Agency is widely characterized as the capacity of a system to regulate its internal states toward self-generated goals, yet characterizing the functional basis of this autonomy requires a distinction between the system's own organization and an observer's interpretation. In this paper, we ground this capacity functionally in the generative process of intrinsic dynamics, characterized as a self-referential loop generated by internal coarse-graining and downward causation. This process allows the system to autonomously compress microscopic states into macroscopic variables that subsequently constrain microscopic temporal evolution. By distinguishing the intrinsic dynamics of the system from the external coarse-graining of an observer's interpretation, we define agency through the dynamics of the predictive gap. This gap constitutes the internal divergence between the system's anticipation and its realization, as well as the limited reducibility of the system's generated constraints within the observer's interpretive model. This framework outlines a spectrum of agency that distinguishes biological systems, whose teleological constraints are generated through their own regulatory dynamics, from artificial systems, whose organization is designed to satisfy externally specified objectives. Finally, we extend this interface to the social domain, proposing that these generative divergences underpin participatory sense-making and emergent coordination.

Paper Structure

This paper contains 14 sections, 3 figures, 1 table.

Figures (3)

  • Figure 1: A Duality Framework of Agency. The diagram shows the structural parallel between the system's intrinsic dynamics (left) and the observer's interpretive model (right). The System (blue) operates through a self-referential loop where internal coarse-graining maps microscopic states $X_t$ to intrinsic macroscopic variables $V_t^S$, which then influence the micro-level via downward causation. The Observer (black) operates through an epistemic loop where external coarse-graining maps the same microscopic states to observational variables $V_t^O$, closing the loop via interpolation. The central vertical line demarcates the interface between the system's intrinsic dynamics and the observer's epistemic description.
  • Figure 2: The Duality of Gaps arising from Divergent Coarse-Graining. The diagram contrasts the temporal evolution ($t \rightarrow t'$) of the system's intrinsic dynamics (left panel, blue) with the observer's interpretive model (right panel, black). The red double-headed arrows denote the two structural divergences: the Internal Gap between the system's anticipation ($V_{t'}^{S_{ant}}$) and the realized state ($V_{t'}^{S}$), and the External Gap between the intrinsic dynamics ($F_{S}$) and the observer's model ($F{O}$).

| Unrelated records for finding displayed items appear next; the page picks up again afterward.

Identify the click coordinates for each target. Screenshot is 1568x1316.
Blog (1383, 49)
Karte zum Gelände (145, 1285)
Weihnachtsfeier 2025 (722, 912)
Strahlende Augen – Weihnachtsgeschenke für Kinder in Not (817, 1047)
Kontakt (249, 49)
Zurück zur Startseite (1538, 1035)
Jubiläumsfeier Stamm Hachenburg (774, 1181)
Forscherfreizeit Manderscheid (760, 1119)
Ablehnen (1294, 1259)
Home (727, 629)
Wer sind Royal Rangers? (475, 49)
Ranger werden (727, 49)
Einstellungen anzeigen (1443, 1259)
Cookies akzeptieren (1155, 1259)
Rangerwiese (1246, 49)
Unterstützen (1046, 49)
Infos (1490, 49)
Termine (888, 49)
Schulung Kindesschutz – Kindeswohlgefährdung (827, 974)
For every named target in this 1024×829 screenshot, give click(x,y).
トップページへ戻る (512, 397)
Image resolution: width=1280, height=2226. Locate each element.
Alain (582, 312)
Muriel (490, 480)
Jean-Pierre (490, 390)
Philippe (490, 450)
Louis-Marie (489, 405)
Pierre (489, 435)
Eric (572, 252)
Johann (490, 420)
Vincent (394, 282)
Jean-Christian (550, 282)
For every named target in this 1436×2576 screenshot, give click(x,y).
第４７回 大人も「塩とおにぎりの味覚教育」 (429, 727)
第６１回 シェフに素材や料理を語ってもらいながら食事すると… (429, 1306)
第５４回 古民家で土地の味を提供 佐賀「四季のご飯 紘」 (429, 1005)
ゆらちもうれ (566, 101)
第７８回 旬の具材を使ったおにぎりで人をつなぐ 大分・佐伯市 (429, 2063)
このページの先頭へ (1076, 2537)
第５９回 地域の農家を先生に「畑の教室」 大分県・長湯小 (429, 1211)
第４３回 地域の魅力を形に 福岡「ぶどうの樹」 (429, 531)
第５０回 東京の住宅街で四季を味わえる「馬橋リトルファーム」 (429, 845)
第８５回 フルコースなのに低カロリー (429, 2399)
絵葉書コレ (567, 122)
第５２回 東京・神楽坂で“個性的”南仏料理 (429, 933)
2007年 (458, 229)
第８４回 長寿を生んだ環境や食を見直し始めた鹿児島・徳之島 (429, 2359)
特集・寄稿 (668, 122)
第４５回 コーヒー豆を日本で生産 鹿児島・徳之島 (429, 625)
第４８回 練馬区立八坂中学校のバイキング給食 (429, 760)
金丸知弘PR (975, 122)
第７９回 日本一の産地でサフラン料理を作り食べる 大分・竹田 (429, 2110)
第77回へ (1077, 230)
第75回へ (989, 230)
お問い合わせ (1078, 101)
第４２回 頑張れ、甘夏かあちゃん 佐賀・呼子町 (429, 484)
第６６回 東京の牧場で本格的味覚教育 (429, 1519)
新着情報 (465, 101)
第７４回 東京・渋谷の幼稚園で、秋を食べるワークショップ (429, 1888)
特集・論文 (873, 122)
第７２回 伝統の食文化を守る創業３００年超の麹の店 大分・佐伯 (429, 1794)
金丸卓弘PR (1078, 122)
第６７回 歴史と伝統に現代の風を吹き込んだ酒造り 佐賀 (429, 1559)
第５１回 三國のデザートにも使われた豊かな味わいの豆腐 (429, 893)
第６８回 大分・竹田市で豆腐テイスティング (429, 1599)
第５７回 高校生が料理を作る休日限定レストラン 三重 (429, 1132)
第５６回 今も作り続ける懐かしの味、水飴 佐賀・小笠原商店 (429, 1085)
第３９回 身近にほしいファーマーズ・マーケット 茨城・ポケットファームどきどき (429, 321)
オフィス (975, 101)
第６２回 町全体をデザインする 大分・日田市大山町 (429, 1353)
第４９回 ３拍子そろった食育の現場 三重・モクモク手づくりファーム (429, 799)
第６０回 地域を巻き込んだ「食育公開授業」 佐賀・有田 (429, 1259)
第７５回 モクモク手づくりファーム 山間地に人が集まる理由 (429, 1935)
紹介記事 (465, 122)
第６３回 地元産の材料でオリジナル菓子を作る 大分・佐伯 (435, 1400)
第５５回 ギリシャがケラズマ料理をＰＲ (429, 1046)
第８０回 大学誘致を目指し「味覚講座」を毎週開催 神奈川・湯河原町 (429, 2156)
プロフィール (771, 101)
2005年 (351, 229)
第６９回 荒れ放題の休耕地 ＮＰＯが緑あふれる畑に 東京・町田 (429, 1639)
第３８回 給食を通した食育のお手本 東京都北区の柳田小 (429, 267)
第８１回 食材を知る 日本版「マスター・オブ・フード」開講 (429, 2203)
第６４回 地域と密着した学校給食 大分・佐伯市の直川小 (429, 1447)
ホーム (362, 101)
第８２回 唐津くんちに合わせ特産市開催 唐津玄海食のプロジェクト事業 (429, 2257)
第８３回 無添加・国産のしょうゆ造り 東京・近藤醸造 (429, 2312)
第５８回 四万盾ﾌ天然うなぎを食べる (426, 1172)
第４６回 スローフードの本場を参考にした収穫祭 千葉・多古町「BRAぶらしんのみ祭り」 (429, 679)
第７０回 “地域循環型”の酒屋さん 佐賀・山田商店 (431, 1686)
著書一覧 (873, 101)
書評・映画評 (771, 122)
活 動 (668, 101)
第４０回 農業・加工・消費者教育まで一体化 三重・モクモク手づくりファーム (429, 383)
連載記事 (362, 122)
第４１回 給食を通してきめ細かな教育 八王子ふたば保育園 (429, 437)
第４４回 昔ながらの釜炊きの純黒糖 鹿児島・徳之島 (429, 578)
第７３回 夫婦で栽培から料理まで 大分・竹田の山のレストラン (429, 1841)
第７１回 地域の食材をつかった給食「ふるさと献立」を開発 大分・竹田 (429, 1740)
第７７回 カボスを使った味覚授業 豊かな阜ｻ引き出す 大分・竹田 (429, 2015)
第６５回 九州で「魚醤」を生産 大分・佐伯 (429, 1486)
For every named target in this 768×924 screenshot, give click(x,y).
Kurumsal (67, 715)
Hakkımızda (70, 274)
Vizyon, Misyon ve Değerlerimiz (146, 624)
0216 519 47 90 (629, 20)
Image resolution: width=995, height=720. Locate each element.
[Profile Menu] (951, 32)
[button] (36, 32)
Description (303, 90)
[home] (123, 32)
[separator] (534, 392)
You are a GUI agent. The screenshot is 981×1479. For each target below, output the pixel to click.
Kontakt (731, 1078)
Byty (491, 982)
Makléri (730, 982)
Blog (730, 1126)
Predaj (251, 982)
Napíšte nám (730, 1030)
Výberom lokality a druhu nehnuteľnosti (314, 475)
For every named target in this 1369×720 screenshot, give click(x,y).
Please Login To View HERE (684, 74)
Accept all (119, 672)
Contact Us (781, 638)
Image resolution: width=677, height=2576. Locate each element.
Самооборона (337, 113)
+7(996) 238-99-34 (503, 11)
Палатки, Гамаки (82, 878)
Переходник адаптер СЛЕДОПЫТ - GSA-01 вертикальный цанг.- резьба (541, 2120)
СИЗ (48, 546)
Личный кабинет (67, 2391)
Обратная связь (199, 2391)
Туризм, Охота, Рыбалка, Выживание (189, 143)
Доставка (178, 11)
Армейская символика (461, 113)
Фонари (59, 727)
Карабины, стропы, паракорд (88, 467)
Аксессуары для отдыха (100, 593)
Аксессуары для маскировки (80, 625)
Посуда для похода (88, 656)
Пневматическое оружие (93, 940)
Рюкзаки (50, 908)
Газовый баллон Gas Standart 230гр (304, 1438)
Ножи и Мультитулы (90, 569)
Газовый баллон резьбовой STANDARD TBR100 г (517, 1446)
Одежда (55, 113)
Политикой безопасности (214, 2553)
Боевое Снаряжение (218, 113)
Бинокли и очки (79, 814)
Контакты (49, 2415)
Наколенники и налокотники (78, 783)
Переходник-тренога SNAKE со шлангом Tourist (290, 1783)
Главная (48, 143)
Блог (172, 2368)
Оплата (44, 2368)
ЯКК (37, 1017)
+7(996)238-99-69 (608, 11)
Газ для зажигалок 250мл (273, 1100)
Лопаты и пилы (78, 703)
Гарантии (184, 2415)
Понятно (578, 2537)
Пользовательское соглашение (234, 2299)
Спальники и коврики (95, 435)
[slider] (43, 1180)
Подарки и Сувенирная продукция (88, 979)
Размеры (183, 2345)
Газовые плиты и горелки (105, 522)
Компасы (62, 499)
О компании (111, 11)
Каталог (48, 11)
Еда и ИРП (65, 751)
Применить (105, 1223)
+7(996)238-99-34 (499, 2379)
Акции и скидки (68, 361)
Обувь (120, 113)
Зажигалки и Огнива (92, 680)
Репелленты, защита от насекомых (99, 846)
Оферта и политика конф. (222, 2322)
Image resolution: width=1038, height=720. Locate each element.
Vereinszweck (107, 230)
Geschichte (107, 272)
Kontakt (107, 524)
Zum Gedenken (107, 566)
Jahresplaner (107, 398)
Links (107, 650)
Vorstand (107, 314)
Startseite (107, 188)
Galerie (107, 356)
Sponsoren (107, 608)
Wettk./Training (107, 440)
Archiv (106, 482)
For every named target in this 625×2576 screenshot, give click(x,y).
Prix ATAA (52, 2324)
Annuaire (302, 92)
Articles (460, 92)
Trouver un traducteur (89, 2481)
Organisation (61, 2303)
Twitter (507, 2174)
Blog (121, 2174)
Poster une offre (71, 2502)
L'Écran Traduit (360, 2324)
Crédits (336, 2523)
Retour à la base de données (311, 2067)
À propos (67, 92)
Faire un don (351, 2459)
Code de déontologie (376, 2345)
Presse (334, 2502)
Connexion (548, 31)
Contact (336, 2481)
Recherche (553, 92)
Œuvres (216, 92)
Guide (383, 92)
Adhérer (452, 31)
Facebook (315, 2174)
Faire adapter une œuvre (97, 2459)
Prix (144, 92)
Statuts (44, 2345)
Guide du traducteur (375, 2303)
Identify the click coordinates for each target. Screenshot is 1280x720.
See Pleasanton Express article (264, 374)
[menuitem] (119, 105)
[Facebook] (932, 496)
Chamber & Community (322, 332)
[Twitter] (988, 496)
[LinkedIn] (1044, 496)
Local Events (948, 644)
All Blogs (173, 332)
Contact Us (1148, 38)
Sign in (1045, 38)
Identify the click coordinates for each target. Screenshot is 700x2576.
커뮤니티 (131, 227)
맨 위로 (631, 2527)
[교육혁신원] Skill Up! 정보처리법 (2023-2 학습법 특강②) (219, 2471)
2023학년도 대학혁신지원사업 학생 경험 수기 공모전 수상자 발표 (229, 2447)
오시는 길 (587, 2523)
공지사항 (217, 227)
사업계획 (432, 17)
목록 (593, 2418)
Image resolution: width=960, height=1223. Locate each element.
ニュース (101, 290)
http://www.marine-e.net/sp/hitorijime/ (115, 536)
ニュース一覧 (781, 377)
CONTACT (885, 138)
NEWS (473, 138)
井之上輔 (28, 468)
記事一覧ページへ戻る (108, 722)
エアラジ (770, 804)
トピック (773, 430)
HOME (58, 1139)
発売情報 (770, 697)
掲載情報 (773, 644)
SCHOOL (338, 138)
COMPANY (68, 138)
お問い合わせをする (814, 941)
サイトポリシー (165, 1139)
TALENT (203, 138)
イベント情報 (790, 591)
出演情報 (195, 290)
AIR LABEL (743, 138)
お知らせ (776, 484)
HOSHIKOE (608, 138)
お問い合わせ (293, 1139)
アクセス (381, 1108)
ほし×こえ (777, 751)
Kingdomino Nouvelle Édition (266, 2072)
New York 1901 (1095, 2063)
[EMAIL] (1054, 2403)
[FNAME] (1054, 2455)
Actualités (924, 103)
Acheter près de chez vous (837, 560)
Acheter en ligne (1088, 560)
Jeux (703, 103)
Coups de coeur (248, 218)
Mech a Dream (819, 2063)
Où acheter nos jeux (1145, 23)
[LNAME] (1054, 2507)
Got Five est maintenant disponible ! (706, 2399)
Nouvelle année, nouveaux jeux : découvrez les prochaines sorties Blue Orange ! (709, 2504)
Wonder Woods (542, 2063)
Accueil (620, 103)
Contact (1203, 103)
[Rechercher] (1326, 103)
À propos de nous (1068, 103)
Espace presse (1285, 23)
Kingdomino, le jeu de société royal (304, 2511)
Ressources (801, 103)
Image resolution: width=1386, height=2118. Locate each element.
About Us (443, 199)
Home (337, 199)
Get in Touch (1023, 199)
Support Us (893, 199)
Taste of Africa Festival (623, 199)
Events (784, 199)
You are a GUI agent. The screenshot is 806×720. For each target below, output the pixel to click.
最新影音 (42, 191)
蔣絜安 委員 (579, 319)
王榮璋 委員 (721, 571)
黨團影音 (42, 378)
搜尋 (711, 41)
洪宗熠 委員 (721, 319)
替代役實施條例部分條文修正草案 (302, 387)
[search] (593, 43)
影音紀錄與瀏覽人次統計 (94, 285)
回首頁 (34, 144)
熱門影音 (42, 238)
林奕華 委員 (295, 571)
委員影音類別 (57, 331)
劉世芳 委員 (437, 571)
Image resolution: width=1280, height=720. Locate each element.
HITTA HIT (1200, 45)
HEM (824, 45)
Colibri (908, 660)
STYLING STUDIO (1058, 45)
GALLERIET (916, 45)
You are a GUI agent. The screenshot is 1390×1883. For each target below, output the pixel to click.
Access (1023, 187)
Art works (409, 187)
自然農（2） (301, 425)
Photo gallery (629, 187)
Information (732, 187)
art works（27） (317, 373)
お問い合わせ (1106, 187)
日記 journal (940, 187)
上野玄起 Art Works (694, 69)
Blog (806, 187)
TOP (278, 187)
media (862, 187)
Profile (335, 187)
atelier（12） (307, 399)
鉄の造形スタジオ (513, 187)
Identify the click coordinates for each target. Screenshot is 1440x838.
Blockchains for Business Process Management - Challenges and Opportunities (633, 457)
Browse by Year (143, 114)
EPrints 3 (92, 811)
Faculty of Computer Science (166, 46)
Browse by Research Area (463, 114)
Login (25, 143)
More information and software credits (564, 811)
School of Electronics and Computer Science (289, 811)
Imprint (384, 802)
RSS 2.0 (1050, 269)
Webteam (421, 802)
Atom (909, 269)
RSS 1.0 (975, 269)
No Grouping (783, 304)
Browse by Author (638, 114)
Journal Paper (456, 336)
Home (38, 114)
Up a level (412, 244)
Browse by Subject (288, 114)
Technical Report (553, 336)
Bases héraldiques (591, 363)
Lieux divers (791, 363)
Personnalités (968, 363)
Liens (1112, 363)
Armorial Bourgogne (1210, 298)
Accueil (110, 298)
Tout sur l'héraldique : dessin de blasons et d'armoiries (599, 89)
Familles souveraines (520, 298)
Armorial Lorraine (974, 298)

Notation: $X$ and $V$ denote microscopic and macroscopic variables, respectively. Solid arrows: Realized state transitions. Dotted arrows: Coarse-graining mappings. Dashed arrows: Anticipated or predicted trajectories.
  • Figure 3: Social Interaction via the Generative Gap. (A) The reciprocal modeling loop between two agents. (B) The regime of predictive convergence. (C) The regime of emergent entanglement forms a collective macro-variable. System 1 is shown in blue; System 2 in orange. General notations for variables ($X, V$) and arrow types follow the conventions defined in Figure \ref{['fig: time evolution']}.